■ **Problem to work on**:
Please give the entries as a numbered list, leaving out blank lines, covering only the part that opens with the line containing "Task: Click the text Lays 100–300 eggs" and closes with the line containing "Tap the upward", both ends included.

■ **Data items**:
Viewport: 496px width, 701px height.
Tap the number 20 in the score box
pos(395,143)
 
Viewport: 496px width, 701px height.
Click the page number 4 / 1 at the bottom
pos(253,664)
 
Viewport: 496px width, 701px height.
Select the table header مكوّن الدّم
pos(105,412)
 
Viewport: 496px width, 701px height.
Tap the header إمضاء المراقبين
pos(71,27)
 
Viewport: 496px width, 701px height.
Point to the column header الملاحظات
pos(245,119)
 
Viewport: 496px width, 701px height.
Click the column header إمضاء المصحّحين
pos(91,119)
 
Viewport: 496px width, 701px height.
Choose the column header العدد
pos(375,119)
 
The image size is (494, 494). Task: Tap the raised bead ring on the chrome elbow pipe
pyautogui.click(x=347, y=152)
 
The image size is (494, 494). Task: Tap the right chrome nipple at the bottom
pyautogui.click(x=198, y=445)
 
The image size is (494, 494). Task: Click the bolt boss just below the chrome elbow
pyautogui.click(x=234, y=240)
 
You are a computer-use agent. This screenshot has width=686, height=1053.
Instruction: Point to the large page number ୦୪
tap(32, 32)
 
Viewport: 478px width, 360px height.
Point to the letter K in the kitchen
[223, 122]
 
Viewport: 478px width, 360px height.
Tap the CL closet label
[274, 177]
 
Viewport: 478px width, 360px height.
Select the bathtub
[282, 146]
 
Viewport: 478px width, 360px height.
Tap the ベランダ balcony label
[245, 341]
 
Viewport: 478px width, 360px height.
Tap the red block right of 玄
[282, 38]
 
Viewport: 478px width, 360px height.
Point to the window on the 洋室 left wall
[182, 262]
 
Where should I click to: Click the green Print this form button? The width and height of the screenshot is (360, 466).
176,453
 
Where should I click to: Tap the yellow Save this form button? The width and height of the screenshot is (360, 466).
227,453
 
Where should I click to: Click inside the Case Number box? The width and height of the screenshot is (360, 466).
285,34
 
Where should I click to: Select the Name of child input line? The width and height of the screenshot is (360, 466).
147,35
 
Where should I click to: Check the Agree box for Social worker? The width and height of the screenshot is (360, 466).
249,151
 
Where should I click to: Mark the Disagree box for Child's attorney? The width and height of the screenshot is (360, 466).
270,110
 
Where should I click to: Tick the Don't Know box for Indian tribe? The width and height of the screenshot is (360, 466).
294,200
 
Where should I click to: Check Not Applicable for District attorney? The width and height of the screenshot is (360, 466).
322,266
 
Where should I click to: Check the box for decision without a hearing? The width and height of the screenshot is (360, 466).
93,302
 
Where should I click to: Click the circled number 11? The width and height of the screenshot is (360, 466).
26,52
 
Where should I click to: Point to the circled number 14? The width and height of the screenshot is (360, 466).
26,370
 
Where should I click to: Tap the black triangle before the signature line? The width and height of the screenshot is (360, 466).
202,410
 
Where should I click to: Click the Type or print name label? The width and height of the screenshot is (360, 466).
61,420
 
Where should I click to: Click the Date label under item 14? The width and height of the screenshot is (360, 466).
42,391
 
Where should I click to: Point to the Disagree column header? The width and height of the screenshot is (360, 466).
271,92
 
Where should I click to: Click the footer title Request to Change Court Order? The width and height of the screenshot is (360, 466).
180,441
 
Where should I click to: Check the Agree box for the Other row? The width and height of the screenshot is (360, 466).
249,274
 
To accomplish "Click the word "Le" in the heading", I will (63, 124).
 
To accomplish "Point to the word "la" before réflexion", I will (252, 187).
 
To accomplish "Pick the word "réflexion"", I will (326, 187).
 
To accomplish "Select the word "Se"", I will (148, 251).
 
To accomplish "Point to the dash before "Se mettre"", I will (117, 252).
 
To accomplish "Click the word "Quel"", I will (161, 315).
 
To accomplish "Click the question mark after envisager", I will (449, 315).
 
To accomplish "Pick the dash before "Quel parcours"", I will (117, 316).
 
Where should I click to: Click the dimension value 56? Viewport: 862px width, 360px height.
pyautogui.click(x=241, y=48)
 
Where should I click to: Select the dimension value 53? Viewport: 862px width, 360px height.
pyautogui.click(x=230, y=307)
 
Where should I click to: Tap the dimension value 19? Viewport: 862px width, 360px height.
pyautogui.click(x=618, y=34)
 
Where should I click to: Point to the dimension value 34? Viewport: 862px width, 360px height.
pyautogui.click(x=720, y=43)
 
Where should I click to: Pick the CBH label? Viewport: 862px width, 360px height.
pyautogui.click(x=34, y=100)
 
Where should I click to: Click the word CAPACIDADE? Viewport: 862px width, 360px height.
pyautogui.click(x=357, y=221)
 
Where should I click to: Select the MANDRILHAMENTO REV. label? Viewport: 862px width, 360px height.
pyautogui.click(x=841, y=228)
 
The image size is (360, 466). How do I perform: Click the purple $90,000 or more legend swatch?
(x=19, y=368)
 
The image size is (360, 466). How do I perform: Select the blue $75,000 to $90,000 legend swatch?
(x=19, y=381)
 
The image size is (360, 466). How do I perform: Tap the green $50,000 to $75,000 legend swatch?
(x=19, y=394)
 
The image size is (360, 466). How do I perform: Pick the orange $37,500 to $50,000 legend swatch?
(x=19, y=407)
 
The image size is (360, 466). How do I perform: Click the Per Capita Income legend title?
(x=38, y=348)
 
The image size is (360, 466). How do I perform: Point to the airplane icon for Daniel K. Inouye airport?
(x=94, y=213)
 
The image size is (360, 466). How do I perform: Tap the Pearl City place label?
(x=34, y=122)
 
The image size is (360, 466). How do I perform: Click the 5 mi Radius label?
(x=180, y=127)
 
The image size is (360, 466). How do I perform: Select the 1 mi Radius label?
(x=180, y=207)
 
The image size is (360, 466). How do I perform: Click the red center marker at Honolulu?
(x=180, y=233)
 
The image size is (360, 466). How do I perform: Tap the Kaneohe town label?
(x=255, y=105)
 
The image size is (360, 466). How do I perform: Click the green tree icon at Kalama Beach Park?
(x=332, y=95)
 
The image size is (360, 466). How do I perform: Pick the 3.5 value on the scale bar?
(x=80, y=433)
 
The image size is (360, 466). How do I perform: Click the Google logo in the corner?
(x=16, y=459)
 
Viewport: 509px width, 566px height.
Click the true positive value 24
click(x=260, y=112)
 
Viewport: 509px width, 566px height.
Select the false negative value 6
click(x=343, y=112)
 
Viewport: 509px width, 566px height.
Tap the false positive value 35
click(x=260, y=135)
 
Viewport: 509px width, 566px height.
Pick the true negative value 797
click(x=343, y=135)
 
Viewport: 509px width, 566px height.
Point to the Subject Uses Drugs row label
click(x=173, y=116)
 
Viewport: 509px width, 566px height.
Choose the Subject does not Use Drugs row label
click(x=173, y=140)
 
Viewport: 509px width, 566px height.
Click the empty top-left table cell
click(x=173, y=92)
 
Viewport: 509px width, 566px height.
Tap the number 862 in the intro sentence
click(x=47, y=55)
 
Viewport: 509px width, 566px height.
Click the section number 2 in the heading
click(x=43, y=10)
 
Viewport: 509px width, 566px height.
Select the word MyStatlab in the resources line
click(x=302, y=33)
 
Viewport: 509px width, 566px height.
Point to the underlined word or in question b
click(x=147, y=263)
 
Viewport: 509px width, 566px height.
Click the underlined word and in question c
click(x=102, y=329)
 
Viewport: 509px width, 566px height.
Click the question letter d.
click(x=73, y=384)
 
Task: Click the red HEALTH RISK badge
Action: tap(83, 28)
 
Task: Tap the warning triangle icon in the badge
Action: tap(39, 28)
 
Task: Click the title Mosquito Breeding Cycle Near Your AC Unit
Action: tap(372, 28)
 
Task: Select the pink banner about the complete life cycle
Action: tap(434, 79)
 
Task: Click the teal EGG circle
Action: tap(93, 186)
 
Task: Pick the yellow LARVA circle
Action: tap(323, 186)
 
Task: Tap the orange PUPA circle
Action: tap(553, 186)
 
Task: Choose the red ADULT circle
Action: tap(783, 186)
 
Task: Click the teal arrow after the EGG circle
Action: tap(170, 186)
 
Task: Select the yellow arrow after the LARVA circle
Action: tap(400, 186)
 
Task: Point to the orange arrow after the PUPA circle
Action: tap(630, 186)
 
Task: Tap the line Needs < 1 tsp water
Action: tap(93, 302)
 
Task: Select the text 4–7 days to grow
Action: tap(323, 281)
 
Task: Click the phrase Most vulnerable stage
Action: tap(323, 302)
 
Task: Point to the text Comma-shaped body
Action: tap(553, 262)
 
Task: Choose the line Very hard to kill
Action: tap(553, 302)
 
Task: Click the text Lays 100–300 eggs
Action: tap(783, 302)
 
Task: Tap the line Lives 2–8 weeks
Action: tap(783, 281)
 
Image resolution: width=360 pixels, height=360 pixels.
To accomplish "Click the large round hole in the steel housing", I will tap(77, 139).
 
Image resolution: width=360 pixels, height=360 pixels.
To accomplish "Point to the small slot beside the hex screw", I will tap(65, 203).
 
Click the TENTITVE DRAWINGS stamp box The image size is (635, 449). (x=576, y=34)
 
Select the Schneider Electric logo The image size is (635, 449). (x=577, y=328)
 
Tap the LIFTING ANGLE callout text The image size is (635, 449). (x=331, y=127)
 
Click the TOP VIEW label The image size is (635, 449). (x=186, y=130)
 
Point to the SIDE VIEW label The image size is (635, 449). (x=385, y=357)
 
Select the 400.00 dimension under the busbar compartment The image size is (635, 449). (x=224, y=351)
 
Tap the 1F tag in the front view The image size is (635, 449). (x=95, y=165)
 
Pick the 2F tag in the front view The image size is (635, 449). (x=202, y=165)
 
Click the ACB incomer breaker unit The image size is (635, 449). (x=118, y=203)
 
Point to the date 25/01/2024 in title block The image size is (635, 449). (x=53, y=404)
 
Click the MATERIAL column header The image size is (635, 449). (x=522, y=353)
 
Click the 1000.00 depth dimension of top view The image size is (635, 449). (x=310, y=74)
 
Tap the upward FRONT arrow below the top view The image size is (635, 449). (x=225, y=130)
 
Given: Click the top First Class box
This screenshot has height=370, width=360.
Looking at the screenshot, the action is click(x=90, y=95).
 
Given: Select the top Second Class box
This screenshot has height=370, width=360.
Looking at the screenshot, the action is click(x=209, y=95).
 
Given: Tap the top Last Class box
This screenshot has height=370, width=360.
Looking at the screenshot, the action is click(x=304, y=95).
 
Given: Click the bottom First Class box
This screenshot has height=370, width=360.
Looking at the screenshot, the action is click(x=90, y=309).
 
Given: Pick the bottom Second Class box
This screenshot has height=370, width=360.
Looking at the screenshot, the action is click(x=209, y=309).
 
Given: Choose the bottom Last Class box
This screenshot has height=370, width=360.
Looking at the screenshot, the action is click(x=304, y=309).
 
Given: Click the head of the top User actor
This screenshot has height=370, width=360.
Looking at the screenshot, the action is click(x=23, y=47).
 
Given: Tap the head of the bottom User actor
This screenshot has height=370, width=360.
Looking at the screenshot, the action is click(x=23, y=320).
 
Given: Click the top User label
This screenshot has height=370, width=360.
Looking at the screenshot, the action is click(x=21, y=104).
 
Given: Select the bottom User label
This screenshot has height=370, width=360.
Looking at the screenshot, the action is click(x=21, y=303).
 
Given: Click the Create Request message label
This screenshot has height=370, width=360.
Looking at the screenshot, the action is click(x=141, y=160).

■ **Answer**:
1. Task: Click the text Lays 100–300 eggs
2. Action: tap(783, 302)
3. Task: Tap the line Lives 2–8 weeks
4. Action: tap(783, 281)
5. Image resolution: width=360 pixels, height=360 pixels.
6. To accomplish "Click the large round hole in the steel housing", I will tap(77, 139).
7. Image resolution: width=360 pixels, height=360 pixels.
8. To accomplish "Point to the small slot beside the hex screw", I will tap(65, 203).
9. Click the TENTITVE DRAWINGS stamp box The image size is (635, 449). (x=576, y=34)
10. Select the Schneider Electric logo The image size is (635, 449). (x=577, y=328)
11. Tap the LIFTING ANGLE callout text The image size is (635, 449). (x=331, y=127)
12. Click the TOP VIEW label The image size is (635, 449). (x=186, y=130)
13. Point to the SIDE VIEW label The image size is (635, 449). (x=385, y=357)
14. Select the 400.00 dimension under the busbar compartment The image size is (635, 449). (x=224, y=351)
15. Tap the 1F tag in the front view The image size is (635, 449). (x=95, y=165)
16. Pick the 2F tag in the front view The image size is (635, 449). (x=202, y=165)
17. Click the ACB incomer breaker unit The image size is (635, 449). (x=118, y=203)
18. Point to the date 25/01/2024 in title block The image size is (635, 449). (x=53, y=404)
19. Click the MATERIAL column header The image size is (635, 449). (x=522, y=353)
20. Click the 1000.00 depth dimension of top view The image size is (635, 449). (x=310, y=74)
21. Tap the upward FRONT arrow below the top view The image size is (635, 449). (x=225, y=130)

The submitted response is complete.